Don’t rush when to start grazing. Growth could be a little slow in the spring and pastures may have sustained damage from the winter conditions. If fields were not grazed in late fall or over the winter and are in good shape, you may be able to do a fast rotation through them when growth allows it and the livestock do not cause damage. However, if fields are not in good shape, allowing animals to graze it could stress the plant. Waiting is a better option for long term grazing. Grass starts growing form the roots and needs enough leaf surface to start putting energy back into the roots, and if it is grazed off before this can happen, it will weaken or kill the plant. This could also cause summer annual weeds to germinate and grow in the next few months.

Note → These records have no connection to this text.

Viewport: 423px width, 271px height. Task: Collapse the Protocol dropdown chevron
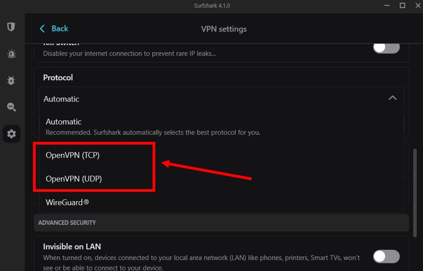tap(392, 98)
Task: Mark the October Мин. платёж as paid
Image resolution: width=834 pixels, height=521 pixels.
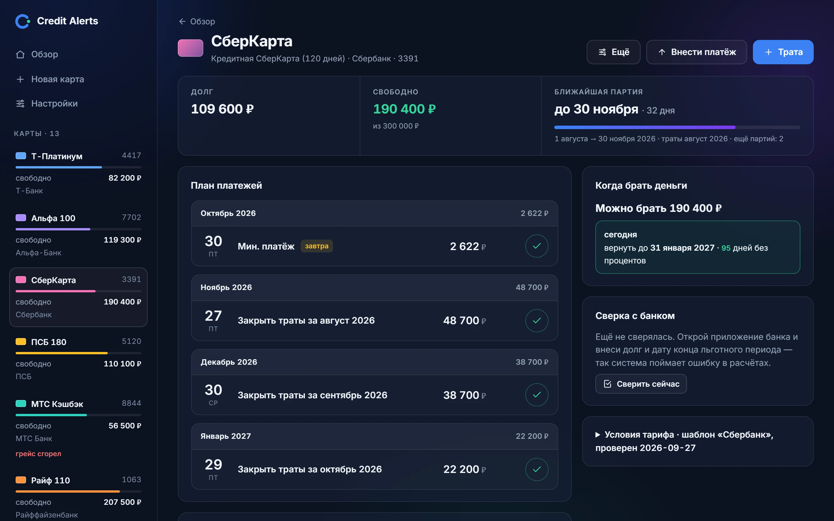Action: click(537, 246)
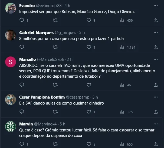Like Evandro's tweet
Image resolution: width=164 pixels, height=148 pixels.
89,20
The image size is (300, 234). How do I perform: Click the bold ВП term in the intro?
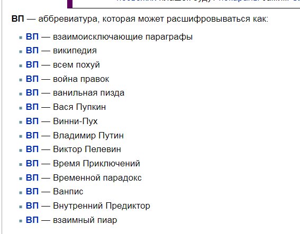point(18,19)
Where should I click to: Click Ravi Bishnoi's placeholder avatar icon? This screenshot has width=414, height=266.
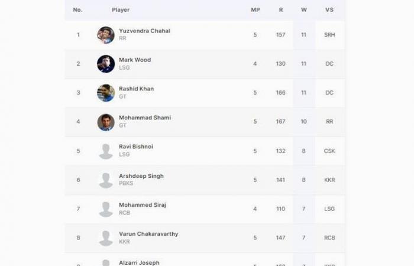tap(106, 151)
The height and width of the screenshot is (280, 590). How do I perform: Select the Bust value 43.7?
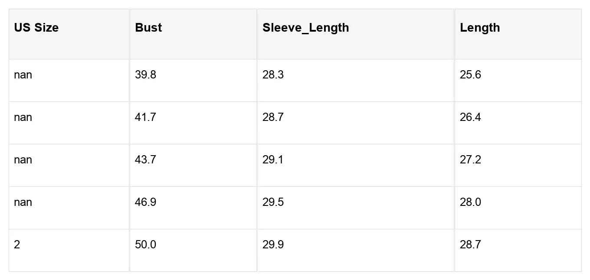pos(145,160)
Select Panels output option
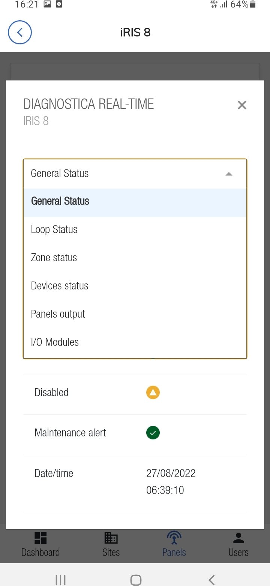 [x=58, y=314]
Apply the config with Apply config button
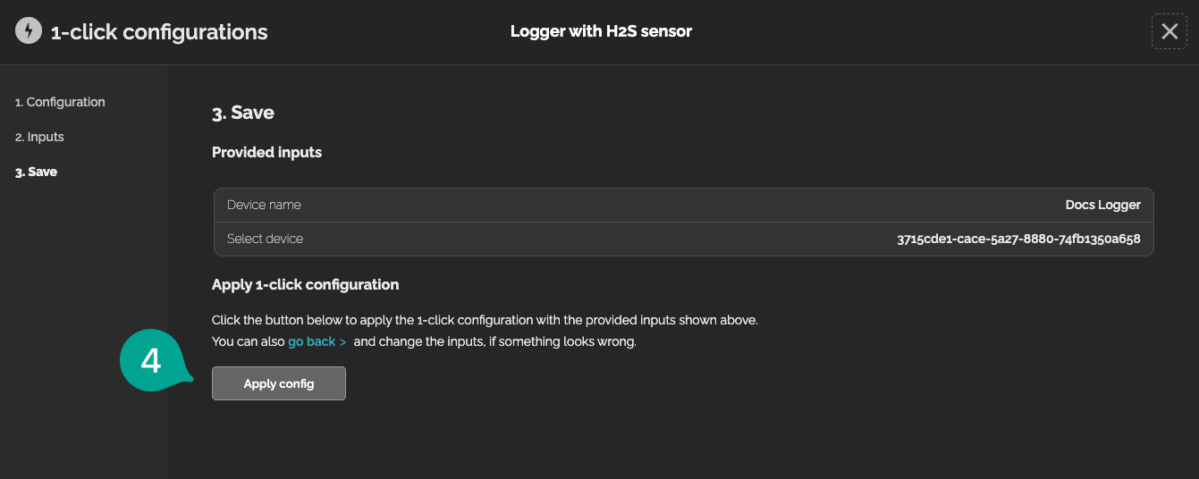Screen dimensions: 1199x479 279,383
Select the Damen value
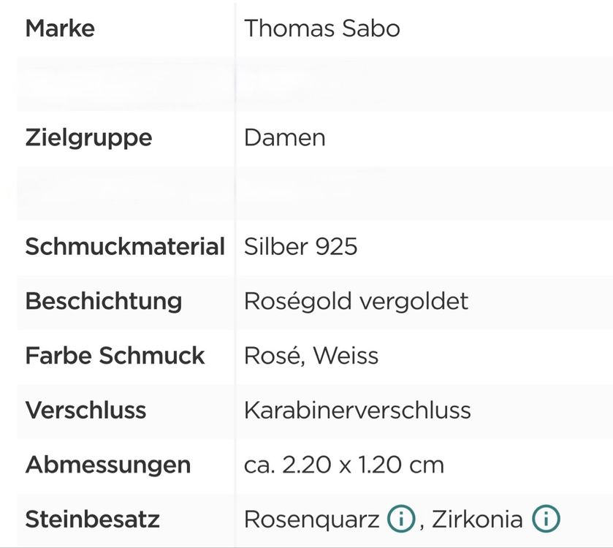Image resolution: width=613 pixels, height=548 pixels. (x=285, y=138)
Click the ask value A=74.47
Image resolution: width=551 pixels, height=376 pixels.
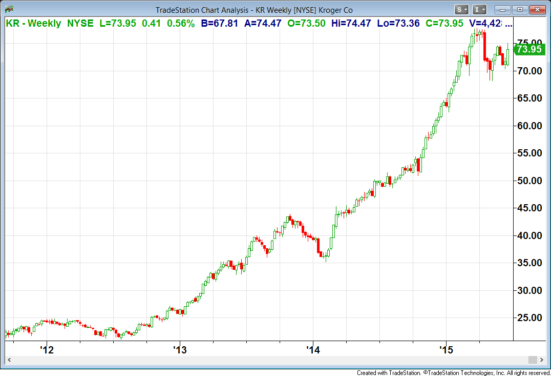point(262,23)
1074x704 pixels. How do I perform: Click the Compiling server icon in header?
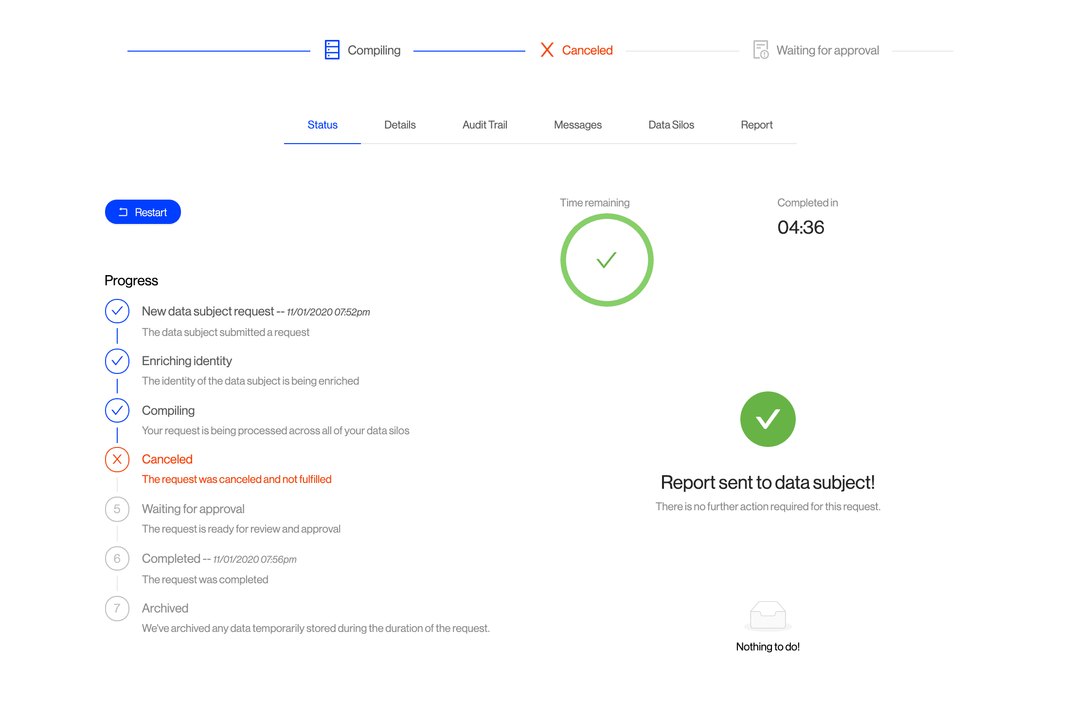click(332, 50)
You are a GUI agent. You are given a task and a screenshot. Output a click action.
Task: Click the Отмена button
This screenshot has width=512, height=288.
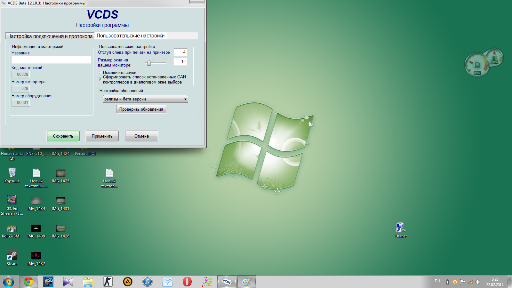(141, 136)
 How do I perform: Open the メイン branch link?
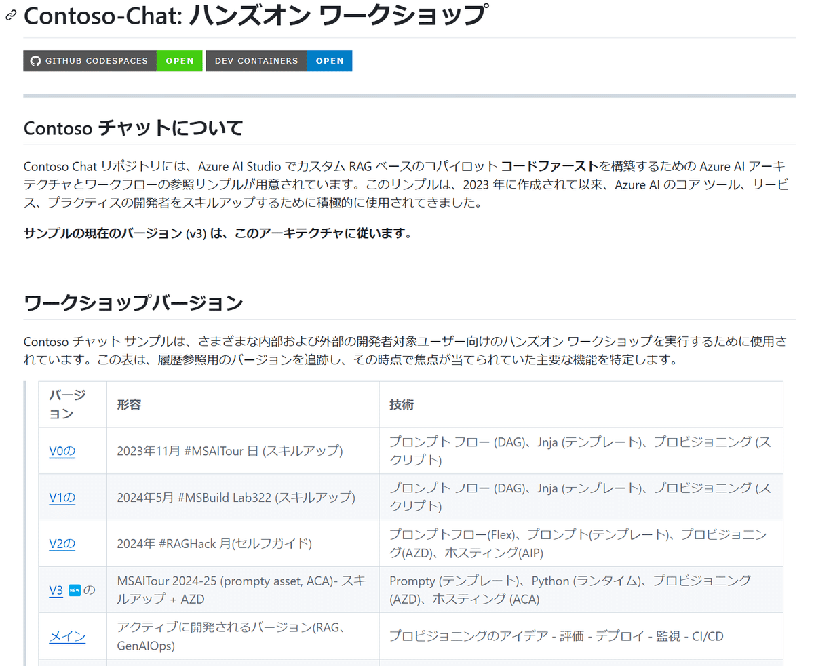[x=66, y=636]
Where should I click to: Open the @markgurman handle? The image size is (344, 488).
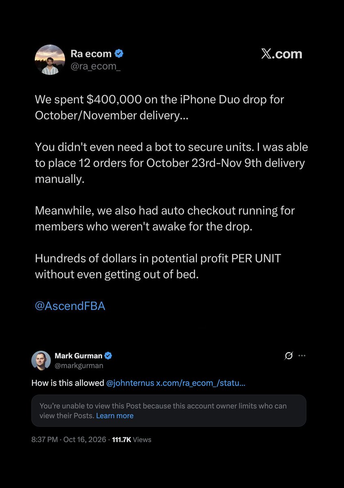coord(79,366)
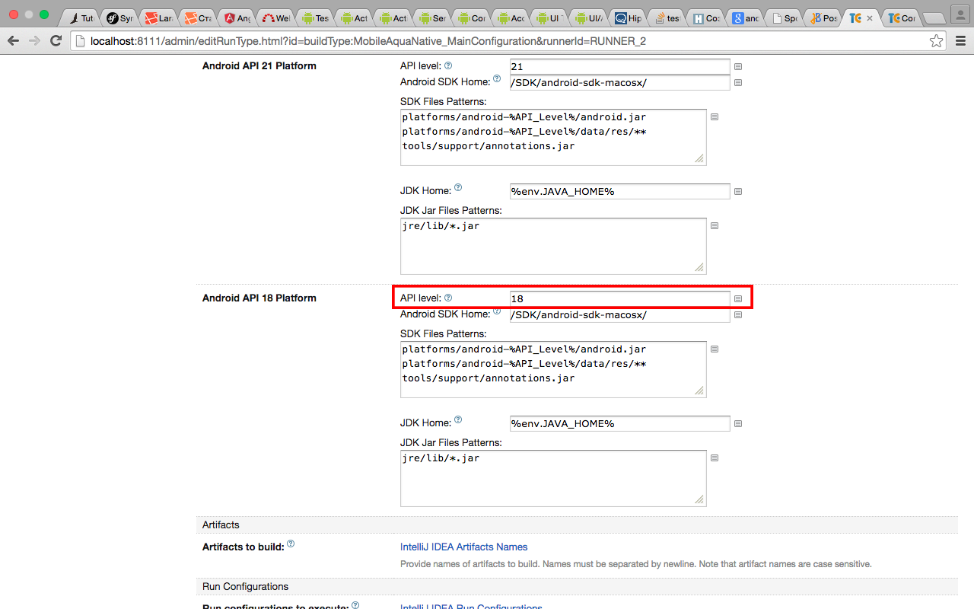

If you do plan on doing early grazing when growth starts with the hope that by the time that is done the spring growth will have started, don’t keep livestock in paddocks too long. A fast rotation will reduce the chances that animals will graze too close. If you have damage to paddocks, there are a several options: do nothing or smooth up and re-seed. If damage is not too bad, you can simply do nothing. Production may be limited for the year and you may need to monitor weed issues. Fortunately, if you have sheep and goats, damage is likely to be less than with cattle. There are a lot of variables in each producer’s operation. Everyone’s situation is a little different, but resist the temptation if hay is running short to put your animals out on fields that are just starting to grow that have been under any stress from close grazing or winter damage.